Changes are coming to "The Great British Bake Off," and we're not sure what to think
After being raised on American reality television shows, many Yankees have found respite in The Great British Bake Off, where lovely human beings of all ages, races, and genders struggle to make cakes and sweets in the English countryside, and the only drama comes when someone realizes they’re going to have a “soggy bottom.” And they call desserts “sweets!” It’s charming AF and there’s no alcohol, sex, or confessionals involved.
Alas, despite the fact that the show is quite possibly the happiest place on television, big changes are coming to The Great British Bake Off. As fans, we’re not going to lie: We feel a little bit like Downton Abbey’s Robert Crawley resisting the end of an era as much as humanly possible.
If you’ve never watched the show, we highly advise you to queue it up on Netflix, or find some reruns on your local public television channel. Unlike MasterChef, Top Chef, or Chopped (which are also amazing cooking competition shows for different reasons), The Great British Bake Off is akin to taking a yoga nidra class.
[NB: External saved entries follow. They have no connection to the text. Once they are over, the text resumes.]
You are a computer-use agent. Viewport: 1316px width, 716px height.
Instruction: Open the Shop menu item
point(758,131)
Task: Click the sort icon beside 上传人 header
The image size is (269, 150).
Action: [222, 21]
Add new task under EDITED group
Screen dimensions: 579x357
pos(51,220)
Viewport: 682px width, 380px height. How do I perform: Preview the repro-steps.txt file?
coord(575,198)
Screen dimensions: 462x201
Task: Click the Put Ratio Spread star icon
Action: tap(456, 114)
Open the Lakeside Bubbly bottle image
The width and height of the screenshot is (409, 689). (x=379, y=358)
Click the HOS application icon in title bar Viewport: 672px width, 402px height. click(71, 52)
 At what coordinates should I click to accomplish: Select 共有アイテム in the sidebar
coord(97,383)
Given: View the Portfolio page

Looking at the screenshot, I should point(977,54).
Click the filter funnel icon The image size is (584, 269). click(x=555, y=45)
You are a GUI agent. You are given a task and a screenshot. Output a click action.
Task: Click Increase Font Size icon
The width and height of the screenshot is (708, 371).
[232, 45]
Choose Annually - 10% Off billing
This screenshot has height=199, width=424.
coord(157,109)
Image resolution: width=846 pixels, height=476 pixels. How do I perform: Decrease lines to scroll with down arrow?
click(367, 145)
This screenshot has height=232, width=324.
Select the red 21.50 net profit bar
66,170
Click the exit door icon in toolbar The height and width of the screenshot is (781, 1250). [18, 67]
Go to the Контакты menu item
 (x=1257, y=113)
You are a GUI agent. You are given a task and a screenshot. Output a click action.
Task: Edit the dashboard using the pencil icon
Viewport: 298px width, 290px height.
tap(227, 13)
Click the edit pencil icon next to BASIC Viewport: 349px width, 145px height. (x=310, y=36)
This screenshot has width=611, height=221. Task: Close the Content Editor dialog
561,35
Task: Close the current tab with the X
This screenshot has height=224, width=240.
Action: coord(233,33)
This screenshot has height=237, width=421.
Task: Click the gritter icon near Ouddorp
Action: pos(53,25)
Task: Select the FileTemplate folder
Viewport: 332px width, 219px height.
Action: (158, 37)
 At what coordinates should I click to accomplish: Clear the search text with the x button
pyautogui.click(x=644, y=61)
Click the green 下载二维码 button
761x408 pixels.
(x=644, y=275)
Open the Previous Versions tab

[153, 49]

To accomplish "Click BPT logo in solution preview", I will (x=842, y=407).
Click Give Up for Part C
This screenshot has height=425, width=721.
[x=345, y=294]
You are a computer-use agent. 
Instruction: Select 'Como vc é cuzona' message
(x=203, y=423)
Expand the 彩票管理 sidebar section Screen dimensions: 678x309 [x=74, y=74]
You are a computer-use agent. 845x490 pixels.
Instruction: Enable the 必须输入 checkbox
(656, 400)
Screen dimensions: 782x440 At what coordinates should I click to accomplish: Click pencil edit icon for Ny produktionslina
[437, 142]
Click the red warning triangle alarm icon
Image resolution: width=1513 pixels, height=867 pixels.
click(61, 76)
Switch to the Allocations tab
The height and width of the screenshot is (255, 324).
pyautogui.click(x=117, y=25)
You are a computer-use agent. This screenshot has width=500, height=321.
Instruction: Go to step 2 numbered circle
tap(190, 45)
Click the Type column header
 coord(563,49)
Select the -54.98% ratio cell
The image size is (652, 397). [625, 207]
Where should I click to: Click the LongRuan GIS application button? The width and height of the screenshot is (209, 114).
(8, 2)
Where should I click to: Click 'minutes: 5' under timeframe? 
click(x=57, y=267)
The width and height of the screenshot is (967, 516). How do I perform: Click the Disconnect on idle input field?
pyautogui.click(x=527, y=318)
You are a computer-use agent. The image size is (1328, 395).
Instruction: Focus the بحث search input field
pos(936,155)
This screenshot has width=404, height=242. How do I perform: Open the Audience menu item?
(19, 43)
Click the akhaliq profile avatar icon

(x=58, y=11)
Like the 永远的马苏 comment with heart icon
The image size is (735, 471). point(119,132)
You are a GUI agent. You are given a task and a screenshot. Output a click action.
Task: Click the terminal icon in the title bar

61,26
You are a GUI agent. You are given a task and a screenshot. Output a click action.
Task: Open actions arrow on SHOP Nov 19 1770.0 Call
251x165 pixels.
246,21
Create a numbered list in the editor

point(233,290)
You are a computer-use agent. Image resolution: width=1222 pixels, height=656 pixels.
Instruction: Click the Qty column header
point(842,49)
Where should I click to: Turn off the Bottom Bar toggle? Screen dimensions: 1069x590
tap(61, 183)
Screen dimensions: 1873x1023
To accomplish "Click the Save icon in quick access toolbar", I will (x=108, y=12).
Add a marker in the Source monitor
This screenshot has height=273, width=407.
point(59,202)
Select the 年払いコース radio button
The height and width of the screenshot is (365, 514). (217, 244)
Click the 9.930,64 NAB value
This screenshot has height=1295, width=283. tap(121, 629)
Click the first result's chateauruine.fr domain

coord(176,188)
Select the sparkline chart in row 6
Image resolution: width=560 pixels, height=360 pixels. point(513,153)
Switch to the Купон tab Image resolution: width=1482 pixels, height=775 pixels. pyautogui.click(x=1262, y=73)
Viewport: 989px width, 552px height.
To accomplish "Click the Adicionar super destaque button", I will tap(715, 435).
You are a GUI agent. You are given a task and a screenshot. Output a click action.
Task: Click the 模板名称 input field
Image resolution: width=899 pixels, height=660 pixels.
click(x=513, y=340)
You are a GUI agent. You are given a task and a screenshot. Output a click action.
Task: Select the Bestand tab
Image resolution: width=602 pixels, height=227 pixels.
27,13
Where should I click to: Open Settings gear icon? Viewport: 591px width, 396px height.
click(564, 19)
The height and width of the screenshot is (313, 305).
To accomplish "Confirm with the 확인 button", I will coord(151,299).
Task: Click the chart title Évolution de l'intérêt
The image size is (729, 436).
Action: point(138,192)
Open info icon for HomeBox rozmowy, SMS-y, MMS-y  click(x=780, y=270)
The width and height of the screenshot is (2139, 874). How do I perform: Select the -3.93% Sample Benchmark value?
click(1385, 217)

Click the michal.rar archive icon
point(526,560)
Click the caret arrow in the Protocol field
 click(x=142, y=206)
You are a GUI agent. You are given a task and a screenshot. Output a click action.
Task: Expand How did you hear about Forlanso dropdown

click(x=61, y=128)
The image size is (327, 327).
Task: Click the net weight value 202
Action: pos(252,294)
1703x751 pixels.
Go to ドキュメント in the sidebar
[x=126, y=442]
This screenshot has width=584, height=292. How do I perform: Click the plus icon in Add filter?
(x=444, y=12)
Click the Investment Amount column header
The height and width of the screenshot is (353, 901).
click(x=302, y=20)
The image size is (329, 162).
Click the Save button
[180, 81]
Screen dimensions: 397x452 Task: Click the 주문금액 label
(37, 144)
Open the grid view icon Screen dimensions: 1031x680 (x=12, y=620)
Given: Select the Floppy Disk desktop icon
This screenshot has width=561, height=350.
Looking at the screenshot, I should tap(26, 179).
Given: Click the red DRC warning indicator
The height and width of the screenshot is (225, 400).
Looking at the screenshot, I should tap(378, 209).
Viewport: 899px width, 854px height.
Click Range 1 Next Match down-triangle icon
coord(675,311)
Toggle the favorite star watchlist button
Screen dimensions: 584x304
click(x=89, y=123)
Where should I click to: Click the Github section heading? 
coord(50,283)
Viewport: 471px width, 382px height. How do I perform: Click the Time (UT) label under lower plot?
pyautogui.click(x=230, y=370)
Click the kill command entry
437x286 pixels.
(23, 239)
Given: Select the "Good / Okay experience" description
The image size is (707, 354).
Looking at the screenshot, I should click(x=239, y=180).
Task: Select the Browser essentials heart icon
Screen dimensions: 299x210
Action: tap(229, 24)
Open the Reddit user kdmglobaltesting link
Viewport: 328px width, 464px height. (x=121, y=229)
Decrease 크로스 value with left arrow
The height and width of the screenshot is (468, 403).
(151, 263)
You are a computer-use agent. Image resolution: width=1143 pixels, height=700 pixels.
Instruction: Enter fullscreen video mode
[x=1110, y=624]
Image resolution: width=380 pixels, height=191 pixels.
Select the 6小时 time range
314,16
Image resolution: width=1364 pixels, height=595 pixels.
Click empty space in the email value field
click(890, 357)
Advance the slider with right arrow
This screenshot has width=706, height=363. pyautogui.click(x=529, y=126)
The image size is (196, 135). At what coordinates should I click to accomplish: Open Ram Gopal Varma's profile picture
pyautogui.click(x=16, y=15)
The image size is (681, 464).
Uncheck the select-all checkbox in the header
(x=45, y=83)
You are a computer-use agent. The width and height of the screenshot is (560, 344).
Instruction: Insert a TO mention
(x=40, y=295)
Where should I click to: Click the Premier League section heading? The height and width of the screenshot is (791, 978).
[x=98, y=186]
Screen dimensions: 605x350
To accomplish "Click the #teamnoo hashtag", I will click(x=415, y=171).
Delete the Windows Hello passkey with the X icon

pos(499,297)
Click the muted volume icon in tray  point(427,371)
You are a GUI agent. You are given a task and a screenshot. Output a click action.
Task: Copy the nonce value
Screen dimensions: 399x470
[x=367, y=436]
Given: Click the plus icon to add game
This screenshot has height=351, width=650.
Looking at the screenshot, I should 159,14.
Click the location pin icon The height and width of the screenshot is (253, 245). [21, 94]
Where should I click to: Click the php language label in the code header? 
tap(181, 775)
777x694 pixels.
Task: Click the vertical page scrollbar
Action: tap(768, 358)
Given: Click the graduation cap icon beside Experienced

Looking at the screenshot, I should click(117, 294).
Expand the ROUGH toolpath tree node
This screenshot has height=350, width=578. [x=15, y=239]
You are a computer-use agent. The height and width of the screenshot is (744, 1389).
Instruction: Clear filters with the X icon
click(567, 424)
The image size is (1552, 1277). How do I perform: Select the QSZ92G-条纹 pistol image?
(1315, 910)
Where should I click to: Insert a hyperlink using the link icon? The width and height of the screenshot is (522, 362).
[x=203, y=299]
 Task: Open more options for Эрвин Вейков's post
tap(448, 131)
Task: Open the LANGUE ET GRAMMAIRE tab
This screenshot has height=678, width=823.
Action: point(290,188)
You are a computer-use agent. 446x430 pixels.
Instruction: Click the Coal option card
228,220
It’s the epitome of zen.
Yes, there is some snarky British eye-rolling, and nail-biting moments happen when you realize your fave hasn’t let their pudding set long enough in the summer heat, but it’s just the nicest. It’s relaxing. Contestants are critical of each other, but kind. The judges are helpful. And there is cake. And British accents!
However, the show’s new producers think Bake Off needs to up its game. At the Channel 4 Upfronts this week, producers said they want to “modernize” it. Yikes? As much as we love Gordon Ramsay yelling at people while they try to cater a desert wedding in two hours, we’re not sure that kind of ~energy~ would work for our beloved baking show.
Changes were bound to happen, of course. The Great British Bake Off was once produced and broadcast by the BBC, the U.K.’s public broadcasting company. But last year, the BBC lost the rights to the show to Channel 4, which is a mostly commercially funded network.
It’s kind of hard for an American audience to understand, maybe, since most of American mainstream television is broadcast by networks that pay their bills with advertising. But it would, roughly, be the equivalent of a really good show being created and owned by PBS and then sold to a major cable network, like NBC or Bravo.
Channel 4’s chief creative officer, Jay Hunt, said that the network plans to keep The Great British Bake Off, just with some slight tweaks. She told reporters, “This is Bake Off but with an extraordinary, high calibre of contributors and it’s got a slight Channel 4 feel to it. We’ve got a new tone to it, it’s got a new comic riff to it. I think that feels modern and future facing.”
This might have been a longtime coming, after everyone’s fantasy grandmother and judge Mary Berry left the show last year — along with Bake Off‘s darling hosts — leaving Paul Hollywood and some new judges to take over after the changeover.
But that doesn’t mean we have to like it.
Change happens, and hopefully the producers of the show will only make it better for their audience. But this is 2017 and, seriously, the world needs more of what goes down on The Great British Bake Off these days. If only soggy bottoms were the worst of our problems.